**INPUT FOR THIS TASK**:
----------------
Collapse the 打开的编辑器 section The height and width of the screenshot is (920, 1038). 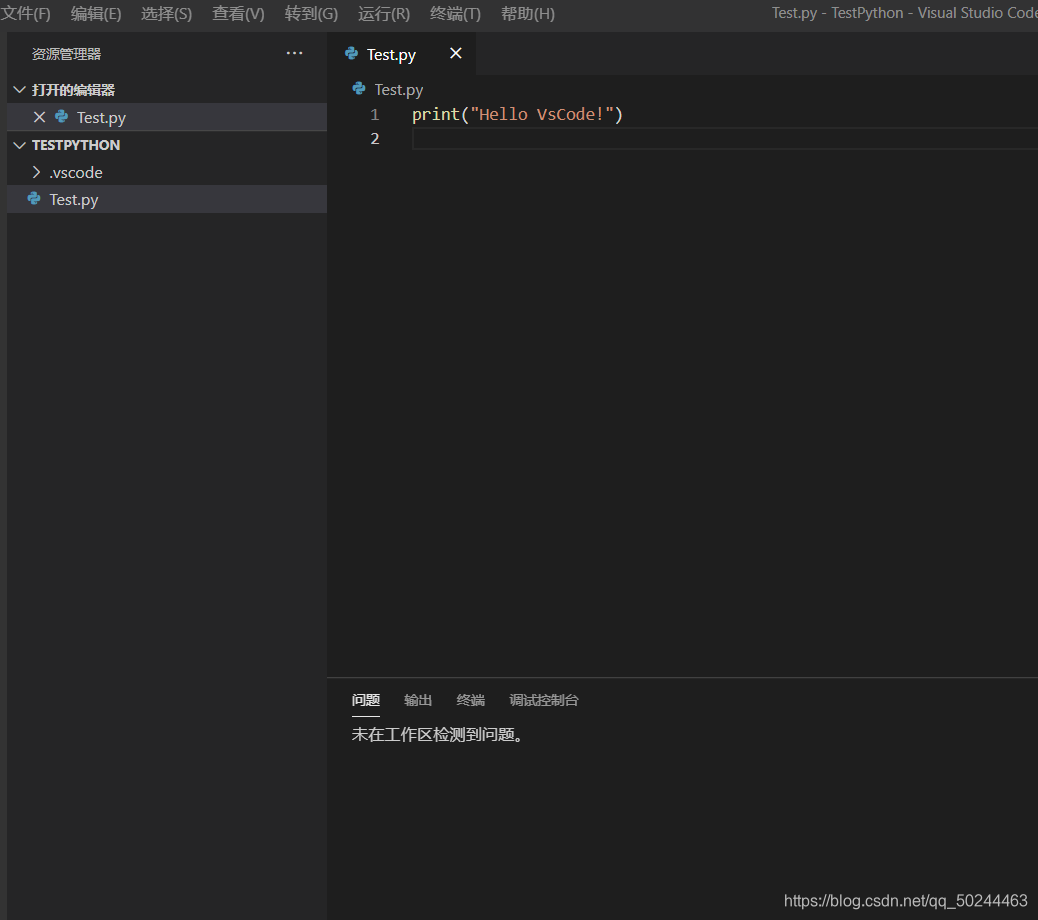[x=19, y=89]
----------------
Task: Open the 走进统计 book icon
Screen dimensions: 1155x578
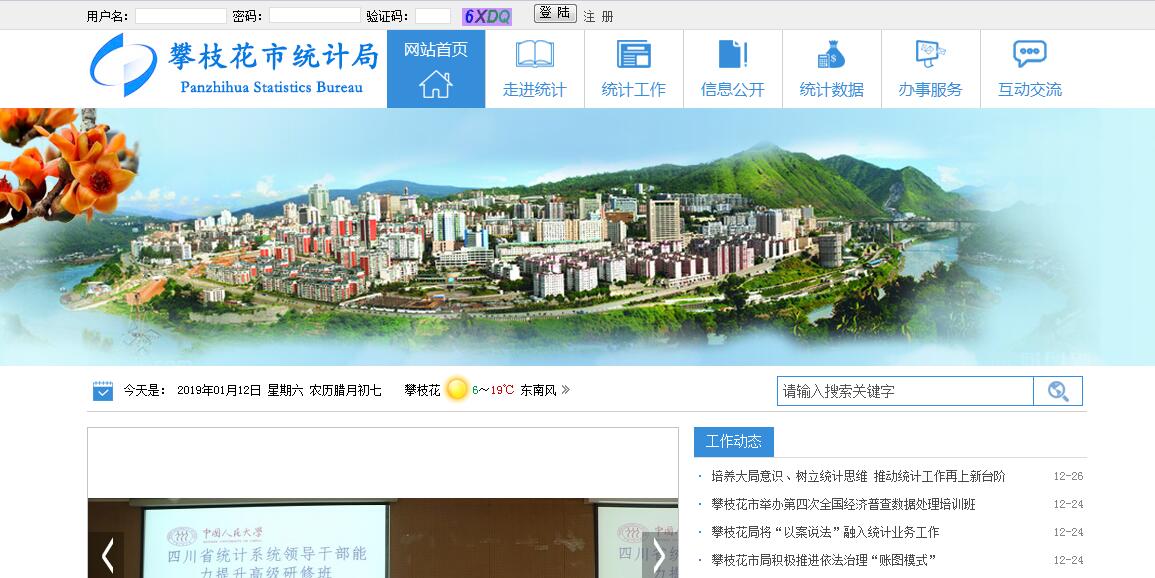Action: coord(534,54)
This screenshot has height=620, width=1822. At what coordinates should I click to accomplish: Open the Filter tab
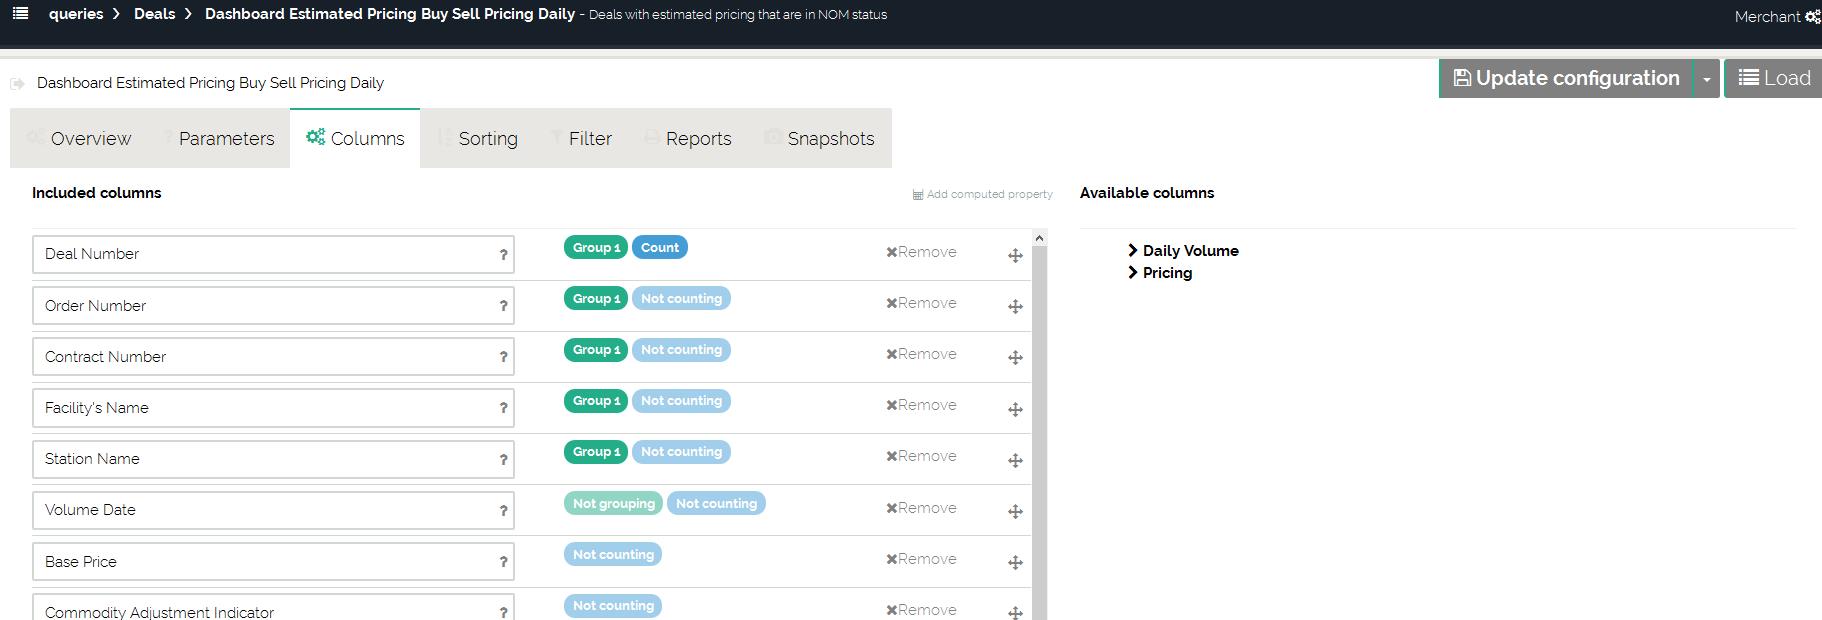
----------------
**TASK DESCRIPTION**:
Line for line, output the entries above from the line with "Task: Open the 走进统计 book icon" to the line with "This screenshot has", both included, and nothing more. Skip pictures.

**OUTPUT FOR THIS TASK**:
Task: Open the 走进统计 book icon
Screen dimensions: 1155x578
Action: coord(534,54)
This screenshot has height=620, width=1822. At what coordinates should I click to accomplish: Open the Filter tab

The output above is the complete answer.